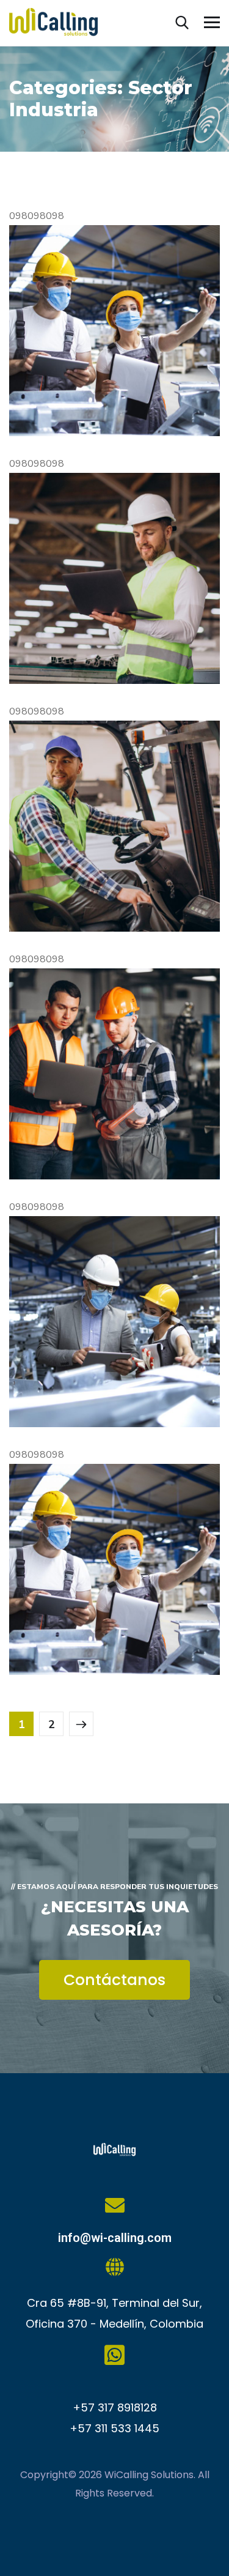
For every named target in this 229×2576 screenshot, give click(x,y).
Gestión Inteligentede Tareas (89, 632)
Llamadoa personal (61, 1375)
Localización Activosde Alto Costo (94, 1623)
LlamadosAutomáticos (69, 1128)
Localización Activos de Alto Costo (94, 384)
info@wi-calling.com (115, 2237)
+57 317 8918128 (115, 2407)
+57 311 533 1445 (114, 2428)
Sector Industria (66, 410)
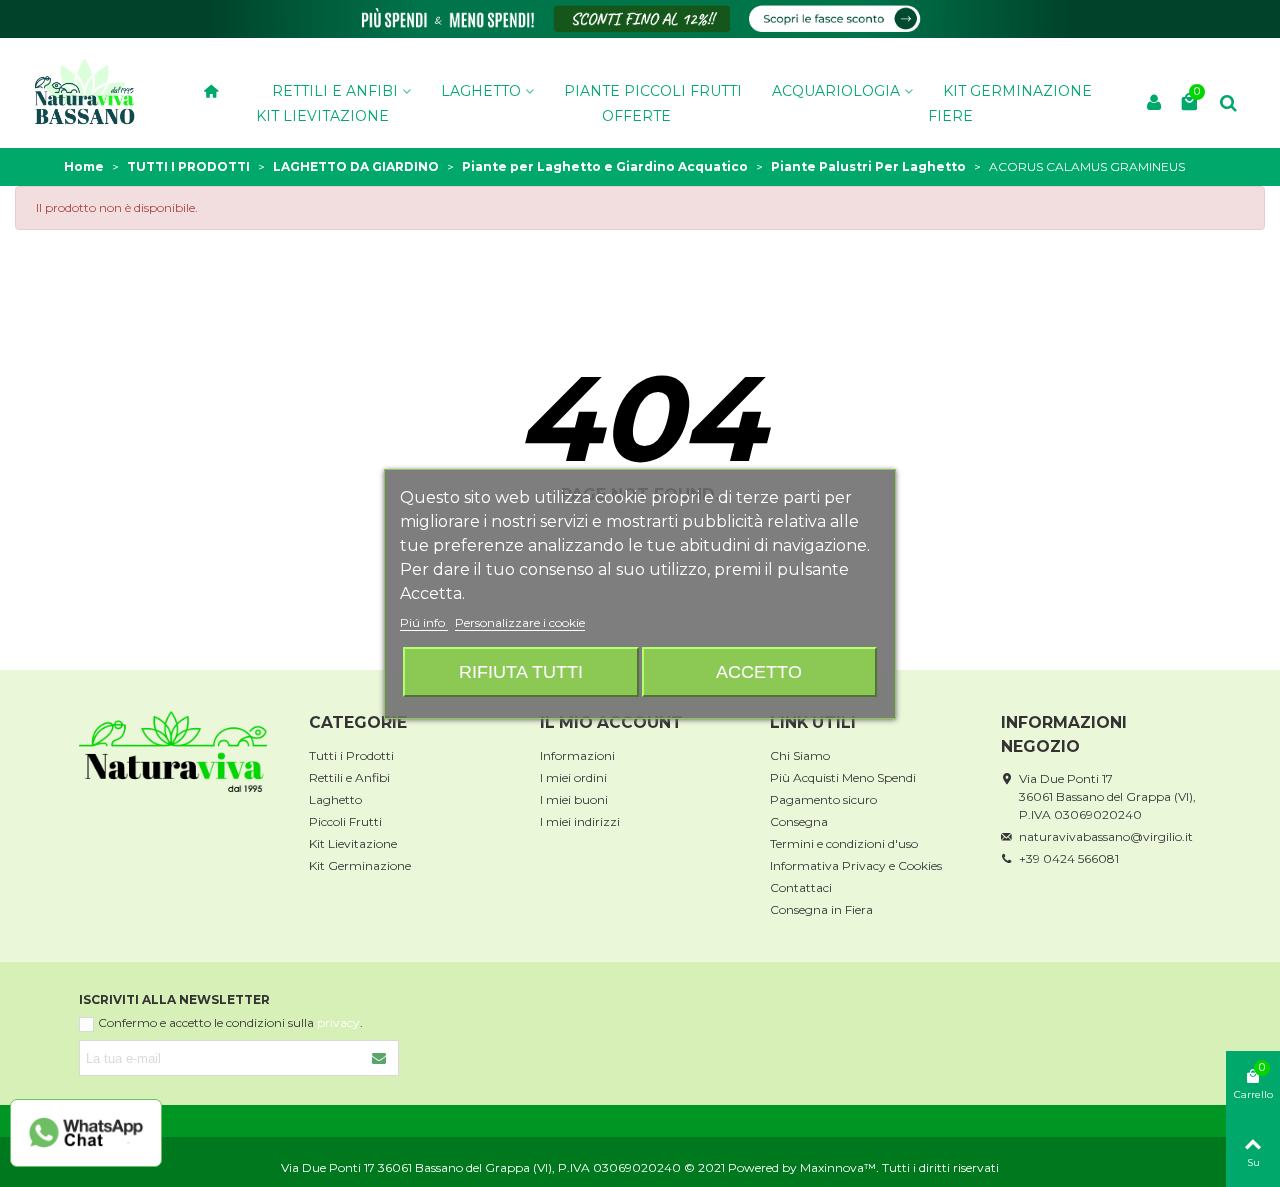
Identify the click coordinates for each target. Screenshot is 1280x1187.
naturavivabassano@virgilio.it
..............................
Exercise -
Every entry above should be given again exactly, with no images included.

Output for this task -
For every named target in this 229×2576 screenshot, give click(x,y).
Gestión Inteligentede Tareas (89, 632)
Llamadoa personal (61, 1375)
Localización Activosde Alto Costo (94, 1623)
LlamadosAutomáticos (69, 1128)
Localización Activos de Alto Costo (94, 384)
info@wi-calling.com (115, 2237)
+57 317 8918128 (115, 2407)
+57 311 533 1445 (114, 2428)
Sector Industria (66, 410)
Identify the click coordinates for each target. Screenshot is 1280x1187.
naturavivabassano@virgilio.it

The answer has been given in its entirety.